PAGE EXCERPT ▸
* * *

Witnessing The American Empire Melting Down

A Commentary by Doug Draper

I couldn’t help it  one Friday morning earlier this July. Like millions of others, I had the tube turned on to watch the American shuttle Atlantis roar into space from NASA’s Cape Canaveral for the last time.

Last NASA shuttle launch

It was hard not to watch it without thinking that this last launch spells another stark end to a United States that dominated the world economically, technologically and culturally for much of the last century, and it took me back to a time when that space program and what it stood for still stood for a U.S. on the way up, not crashing down.

I remember being in Grade 2 or 3 in Welland in 1961 and 1962 when the first American astronauts, making up the then-fledgling Mercury 7, were launched, one after another, into space. The U.S., totally involved in a ‘Cold War’ with a Russia that was then the Soviet Union, wanted to prove its superiority in virtually everything by sending people into space after being stung by the Soviets sending up a satellite named Sputnik and a cosmonaut named Yari Gagarin, who became the first human to orbit this earth.

The U.S. had tried to fire up some unmanned rockets and they exploded into fireballs on the launch pad. But then in 1961, they put a former air force test pilot named Alan Shepard on the launch pad and there we were, we little kids in that Welland school (like millions of people around the world) following every minute of the launch on a radio and television in our class, even though it involved him only going up high enough to enter outer space and splashing down in the ocean were he and the capsule he rode in were picked up an hour or two later. The following year, we followed in equal anticipation when John Glenn became the first American to orbit the earth.

Wow. It was all “so cool” as we would say as kids back in those heady days when it looked so much like the start of that song ‘On Broadway’, by a sixties pop group called ‘The Drifters’ – a song that began by giving the impression the streets of America were paved in gold and that there wasn’t much more than  ‘magic in the air’. There was a young and charismatic president back then called John F. Kennedy who challenged the nation to put a person on the moon before the end of the decade, ‘not because it is the easy thing to do, but because it is hard.’

Wow again. As much as some of us may have been turned off by this all of this American bravado, I suspect there were just as many of us who were captivated by it and who secretly or not so secretly envied it. Whether the rest of the world liked it or not, the 20th century, going back to at least the Second World War, was ‘the American century’ and there seemed no end to it.

* * *

Rows of pointing data
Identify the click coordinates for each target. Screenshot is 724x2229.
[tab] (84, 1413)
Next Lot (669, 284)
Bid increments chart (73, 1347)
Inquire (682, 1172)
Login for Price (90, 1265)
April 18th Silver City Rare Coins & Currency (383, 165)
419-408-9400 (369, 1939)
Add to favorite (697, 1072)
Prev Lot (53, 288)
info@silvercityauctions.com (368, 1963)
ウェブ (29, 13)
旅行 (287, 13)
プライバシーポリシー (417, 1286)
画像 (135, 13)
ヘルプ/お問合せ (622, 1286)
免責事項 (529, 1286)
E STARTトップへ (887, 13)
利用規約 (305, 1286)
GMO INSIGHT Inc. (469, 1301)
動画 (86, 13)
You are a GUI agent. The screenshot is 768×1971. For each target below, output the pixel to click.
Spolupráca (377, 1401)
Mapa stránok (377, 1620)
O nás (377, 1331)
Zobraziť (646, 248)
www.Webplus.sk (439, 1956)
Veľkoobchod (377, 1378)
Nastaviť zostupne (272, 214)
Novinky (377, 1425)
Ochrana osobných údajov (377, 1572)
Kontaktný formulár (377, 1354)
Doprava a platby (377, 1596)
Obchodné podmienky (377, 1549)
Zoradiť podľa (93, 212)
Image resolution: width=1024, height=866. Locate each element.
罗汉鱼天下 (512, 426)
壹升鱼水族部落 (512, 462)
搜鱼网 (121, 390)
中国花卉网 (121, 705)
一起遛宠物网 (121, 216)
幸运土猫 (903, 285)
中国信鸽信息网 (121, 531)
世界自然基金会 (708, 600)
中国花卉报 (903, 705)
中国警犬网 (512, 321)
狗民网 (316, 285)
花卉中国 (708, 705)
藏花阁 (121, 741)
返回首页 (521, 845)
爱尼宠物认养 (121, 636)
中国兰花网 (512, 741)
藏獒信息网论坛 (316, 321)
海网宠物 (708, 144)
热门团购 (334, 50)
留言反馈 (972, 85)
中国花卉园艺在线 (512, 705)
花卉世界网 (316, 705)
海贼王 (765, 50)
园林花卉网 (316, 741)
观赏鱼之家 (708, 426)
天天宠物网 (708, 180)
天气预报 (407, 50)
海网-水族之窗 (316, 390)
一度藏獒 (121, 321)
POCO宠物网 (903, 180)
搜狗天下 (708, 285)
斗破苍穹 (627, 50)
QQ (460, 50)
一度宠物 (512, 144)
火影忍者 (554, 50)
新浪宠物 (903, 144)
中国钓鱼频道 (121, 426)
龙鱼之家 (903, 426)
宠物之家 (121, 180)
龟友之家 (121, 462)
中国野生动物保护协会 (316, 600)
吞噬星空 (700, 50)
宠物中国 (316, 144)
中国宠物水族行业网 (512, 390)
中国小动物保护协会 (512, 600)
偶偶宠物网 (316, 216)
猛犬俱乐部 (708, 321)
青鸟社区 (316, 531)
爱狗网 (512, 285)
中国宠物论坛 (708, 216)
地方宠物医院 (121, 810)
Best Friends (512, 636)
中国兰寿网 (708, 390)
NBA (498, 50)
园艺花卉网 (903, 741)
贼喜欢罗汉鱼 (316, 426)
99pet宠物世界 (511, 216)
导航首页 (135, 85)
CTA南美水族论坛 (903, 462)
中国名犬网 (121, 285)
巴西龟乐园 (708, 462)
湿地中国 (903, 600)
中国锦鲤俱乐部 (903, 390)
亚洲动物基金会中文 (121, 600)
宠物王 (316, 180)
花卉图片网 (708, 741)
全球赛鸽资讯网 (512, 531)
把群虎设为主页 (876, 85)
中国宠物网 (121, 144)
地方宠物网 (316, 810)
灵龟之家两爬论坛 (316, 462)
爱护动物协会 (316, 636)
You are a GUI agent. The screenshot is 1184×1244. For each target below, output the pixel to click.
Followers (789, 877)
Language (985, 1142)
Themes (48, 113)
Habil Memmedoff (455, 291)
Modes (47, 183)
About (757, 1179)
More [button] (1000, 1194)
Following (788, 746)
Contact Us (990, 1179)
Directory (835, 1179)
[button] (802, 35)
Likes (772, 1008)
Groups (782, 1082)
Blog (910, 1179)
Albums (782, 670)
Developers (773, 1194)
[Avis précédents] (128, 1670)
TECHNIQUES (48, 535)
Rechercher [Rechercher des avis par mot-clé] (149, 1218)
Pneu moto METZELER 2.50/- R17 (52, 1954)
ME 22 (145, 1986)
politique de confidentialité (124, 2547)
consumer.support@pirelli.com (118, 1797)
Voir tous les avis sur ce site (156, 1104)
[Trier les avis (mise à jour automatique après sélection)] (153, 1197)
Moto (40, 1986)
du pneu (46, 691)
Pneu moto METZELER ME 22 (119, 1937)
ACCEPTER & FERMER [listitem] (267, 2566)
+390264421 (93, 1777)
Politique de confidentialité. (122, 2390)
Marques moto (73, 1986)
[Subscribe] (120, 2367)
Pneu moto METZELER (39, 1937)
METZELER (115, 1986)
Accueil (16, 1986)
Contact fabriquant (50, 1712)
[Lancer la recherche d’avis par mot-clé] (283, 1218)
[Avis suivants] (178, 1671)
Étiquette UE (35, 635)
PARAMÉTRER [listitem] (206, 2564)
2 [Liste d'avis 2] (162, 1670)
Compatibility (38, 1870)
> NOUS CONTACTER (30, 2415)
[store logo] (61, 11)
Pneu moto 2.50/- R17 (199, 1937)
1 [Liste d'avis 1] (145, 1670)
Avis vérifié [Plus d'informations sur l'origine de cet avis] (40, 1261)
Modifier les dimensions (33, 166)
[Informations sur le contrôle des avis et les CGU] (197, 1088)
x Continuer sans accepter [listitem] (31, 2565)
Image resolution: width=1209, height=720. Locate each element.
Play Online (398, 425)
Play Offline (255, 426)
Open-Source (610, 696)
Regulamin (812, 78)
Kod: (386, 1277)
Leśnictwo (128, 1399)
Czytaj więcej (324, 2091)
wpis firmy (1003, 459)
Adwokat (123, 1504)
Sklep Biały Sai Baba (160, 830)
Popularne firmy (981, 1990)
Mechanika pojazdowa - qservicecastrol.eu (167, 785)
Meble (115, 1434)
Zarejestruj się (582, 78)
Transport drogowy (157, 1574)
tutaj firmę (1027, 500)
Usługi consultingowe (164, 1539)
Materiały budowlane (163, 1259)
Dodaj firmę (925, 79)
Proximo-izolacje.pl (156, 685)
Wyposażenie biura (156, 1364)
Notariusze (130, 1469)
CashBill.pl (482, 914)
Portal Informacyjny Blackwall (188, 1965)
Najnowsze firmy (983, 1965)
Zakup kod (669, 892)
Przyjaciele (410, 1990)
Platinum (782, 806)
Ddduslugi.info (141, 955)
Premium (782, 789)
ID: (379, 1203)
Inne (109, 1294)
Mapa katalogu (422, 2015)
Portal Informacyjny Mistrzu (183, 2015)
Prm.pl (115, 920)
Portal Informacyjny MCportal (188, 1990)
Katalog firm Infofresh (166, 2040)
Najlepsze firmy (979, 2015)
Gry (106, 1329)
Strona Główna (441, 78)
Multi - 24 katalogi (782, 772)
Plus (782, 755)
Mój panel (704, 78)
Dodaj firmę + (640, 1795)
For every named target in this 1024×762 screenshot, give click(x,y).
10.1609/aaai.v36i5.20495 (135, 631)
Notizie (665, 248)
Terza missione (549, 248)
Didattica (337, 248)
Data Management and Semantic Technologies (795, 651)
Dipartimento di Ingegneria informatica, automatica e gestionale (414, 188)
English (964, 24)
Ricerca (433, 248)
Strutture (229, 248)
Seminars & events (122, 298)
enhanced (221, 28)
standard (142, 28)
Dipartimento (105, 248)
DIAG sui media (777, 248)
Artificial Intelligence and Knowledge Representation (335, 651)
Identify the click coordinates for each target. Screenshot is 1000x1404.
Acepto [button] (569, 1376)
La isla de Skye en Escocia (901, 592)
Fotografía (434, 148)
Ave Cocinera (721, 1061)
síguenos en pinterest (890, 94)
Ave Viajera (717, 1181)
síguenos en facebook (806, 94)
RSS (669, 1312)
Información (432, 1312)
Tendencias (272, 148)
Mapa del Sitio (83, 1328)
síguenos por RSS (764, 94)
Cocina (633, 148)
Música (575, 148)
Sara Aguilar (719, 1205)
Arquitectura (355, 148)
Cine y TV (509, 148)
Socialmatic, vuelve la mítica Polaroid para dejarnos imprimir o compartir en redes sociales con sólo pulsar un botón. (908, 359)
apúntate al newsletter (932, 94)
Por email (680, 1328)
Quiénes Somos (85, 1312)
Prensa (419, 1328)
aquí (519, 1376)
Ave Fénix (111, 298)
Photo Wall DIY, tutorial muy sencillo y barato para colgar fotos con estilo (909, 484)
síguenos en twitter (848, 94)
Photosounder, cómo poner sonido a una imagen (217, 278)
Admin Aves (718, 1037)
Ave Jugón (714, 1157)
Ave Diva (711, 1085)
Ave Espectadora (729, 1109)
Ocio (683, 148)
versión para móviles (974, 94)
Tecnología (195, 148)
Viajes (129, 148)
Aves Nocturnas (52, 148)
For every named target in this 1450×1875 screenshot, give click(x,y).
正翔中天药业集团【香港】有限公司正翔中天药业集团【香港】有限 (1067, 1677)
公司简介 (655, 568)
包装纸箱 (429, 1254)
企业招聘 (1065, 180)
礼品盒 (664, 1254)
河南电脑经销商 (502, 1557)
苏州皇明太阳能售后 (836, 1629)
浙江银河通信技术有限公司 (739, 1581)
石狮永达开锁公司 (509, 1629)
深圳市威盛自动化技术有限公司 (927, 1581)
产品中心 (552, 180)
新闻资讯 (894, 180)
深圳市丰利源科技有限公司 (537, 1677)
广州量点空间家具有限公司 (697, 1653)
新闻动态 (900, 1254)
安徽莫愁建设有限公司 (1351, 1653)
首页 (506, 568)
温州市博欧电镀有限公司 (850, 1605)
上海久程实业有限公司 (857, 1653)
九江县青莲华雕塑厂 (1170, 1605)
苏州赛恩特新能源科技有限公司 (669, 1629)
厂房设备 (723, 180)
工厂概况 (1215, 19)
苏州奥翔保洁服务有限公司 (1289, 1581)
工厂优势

* * *

WHAT IS ASKED ▸
Answer these questions from the commentary:
1. Which shuttle did the writer watch launch for the last time?
2. In what town was the writer attending school in 1961 and 1962?
3. Who became the first American to orbit the earth?
These entries were drawn from a separate source and have no connection to the commentary.

ANSWER IN FULL ▸
1. Atlantis
2. Welland
3. John Glenn